由于灵活性， 正则表达式操作也可以使用Pandera对数据进行。
Importantly, you would not have a perfect data validation schema right in first go. More than likely, you will make data validation schema “perfect” and ML pipeline more robust by incorporating different validation strategies as you encounter data in real time, over a long course of period.
重要的是，您一开始就不会拥有完美的数据验证架构。 在很长一段时间内实时遇到数据时，通过合并不同的验证策略，很有可能使数据验证模式“完美”和ML管道更加健壮。

其他套餐： (Other Packages:)

寄予厚望： (Great Expectations:)

As the name of the package suggests, you can set expectations for the data to be validated. Honestly, I got so comfortable with Pandera, that I have not got a chance to explore to the full potential. It seems to be quite easy to implement and straight forward package to use. Below is a small snippet of the implementation of the same data:

就像软件包名称所暗示的那样，您可以为要验证的数据设置期望值。老实说，我对Pandera感到很满意，以至于我没有机会发掘全部潜力。它似乎很容易实现并且直接使用了软件包。以下是实现相同数据的一小段代码：

import great_expectations as ge


# Loading the dataset into greater expectations object:
df = ge.dataset.PandasDataset(data_sample)


# Some conditions:
df.expect_column_values_to_be_of_type(column='Id', type_ = 'String')
df.expect_column_values_to_be_of_type(column='Province_State', type_ = 'String', catch_exceptions = {'raised_exception': True})
df.expect_column_unique_value_count_to_be_between(column = 'Province_State', min_value = 0, max_value = 10)
df.expect_column_values_to_be_of_type(column='Country_Region', type_ = 'String', catch_exceptions = {'raised_exception': True})

地狱犬 (Cerberus:)

This is another package whose syntax is similar to Pandera. It can be more applied when data is in a dictionary form or JSON format.

这是另一个语法与Pandera相似的软件包。当数据采用字典形式或JSON时，可以更加应用格式。

# Importing the package
from cerberus import Validator


# Defining the data
data_dict = {'name': 'John Doe', 'age': 50}


# Defining the schema
schema = {'name': {'type': 'string'}, 'age': {'type': 'integer', 'min': 10}}


# Initiating the validator
v = Validator(schema)


# Validating
v.validate(data_dict)

More details about the package can be found here.

有关该软件包的更多详细信息，请参见此处。

滤器： (Colander:)

This is another great package if your data is obtained via XML, JSON or HTML form post.

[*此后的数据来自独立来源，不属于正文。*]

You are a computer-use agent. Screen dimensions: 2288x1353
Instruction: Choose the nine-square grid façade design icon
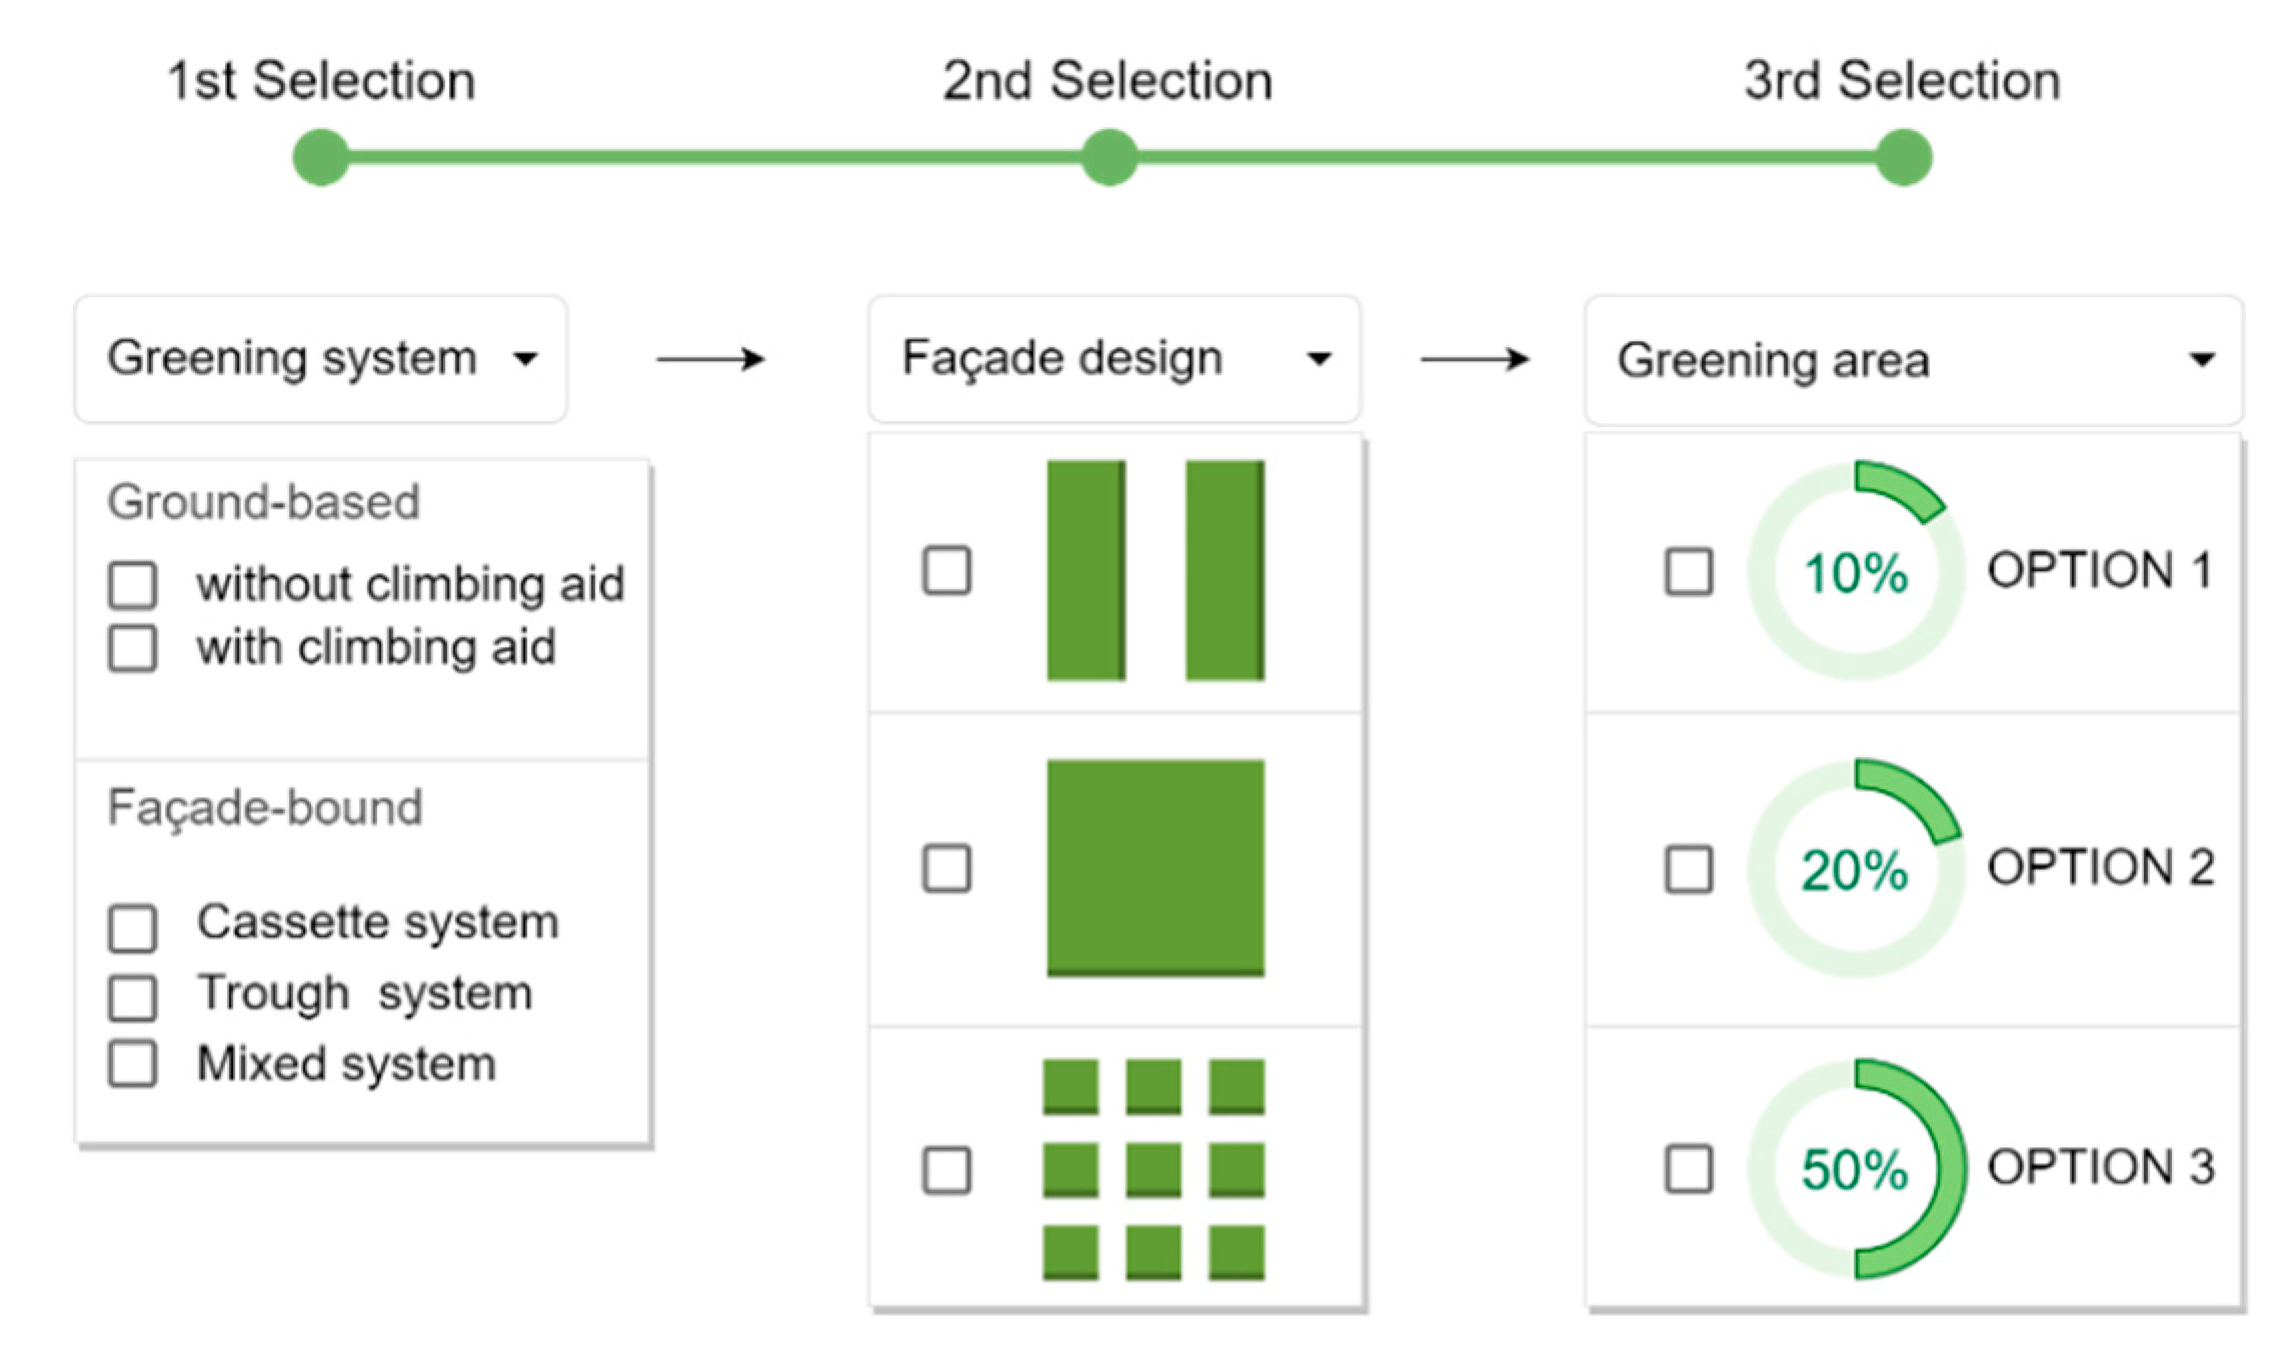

In other words, it is beneficial to validate any type of strings, mappings, and lists type of data. Below are some of their useful links:

如果您的数据是通过XML，JSON或HTML表单发布获取的，则这是另一个很好的软件包。换句话说，验证任何类型的字符串，映射和列表数据类型都是有益的。以下是一些有用的链接：

Github: https://github.com/Pylons/colander

GitHub ： https : //github.com/pylons/colander

Documentation: https://docs.pylonsproject.org/projects/colander/en/latest/

文档： https : //docs.pylonsproject.org/projects/colander/zh/latest/

JsonSchema： (JsonSchema:)

JsonSchema is an implementation of JSON schema for Python. As the name suggests, this package is very helpful for validating JSON data. Take the following example with valid JSON data and invalid JSON data:

JsonSchema是Python的JSON模式的实现。顾名思义，此包对于验证JSON数据非常有帮助。以有效的JSON数据和无效的JSON数据为例：

# Importing the package
from jsonschema import validate


# Defining the schema
schema = {
        "type" : "object",
        "properties" : {
            "price" : {"type" : "number"},
            "name" : {"type" : "string"},
            },
        }


# Defining a valid data:
validate(instance={"name" : "Milk", "price" : 3.99}, schema=schema)


# Defining an invalid data:
validate(instance={"name" : "Milk", "price" : "Unknown"}, schema=schema)

On running the invalid data, it will throw an error:

运行无效数据时，将引发错误：

As we can see, the price is expected to be number but string was provided rather. More details about it can be found here.

如我们所见，价格应该是数字，但是提供了字符串。关于它的更多细节可以在这里找到。

结论： (Conclusion:)

The post might seem to be mostly dominated by Pandera, as it is one of the packages that I use often. Writing this post was purely to share the voyage I embarked on. I am sure one can benefit more from these packages for their specific use case. Often walking the extra mile can achieve extraordinary results. Data validation is definitely that “extra mile”. Developing data validation strategies might feel extra work but one can definitely benefit a lot if such a habit of creating automated scripts is formed, even for taking care of small things.

该帖子似乎主要由Pandera主导，因为它是我经常使用的软件包之一。写这篇文章纯粹是为了分享我的旅程。我敢肯定，对于他们的特定用例，他们可以从这些软件包中受益更多。通常，多走一英里可达到非凡的效果。数据验证绝对是“额外的努力”。开发数据验证策略可能会感到额外的工作，但如果养成了养成创建自动脚本的习惯，即使是为了照顾小事情，肯定会从中受益匪浅。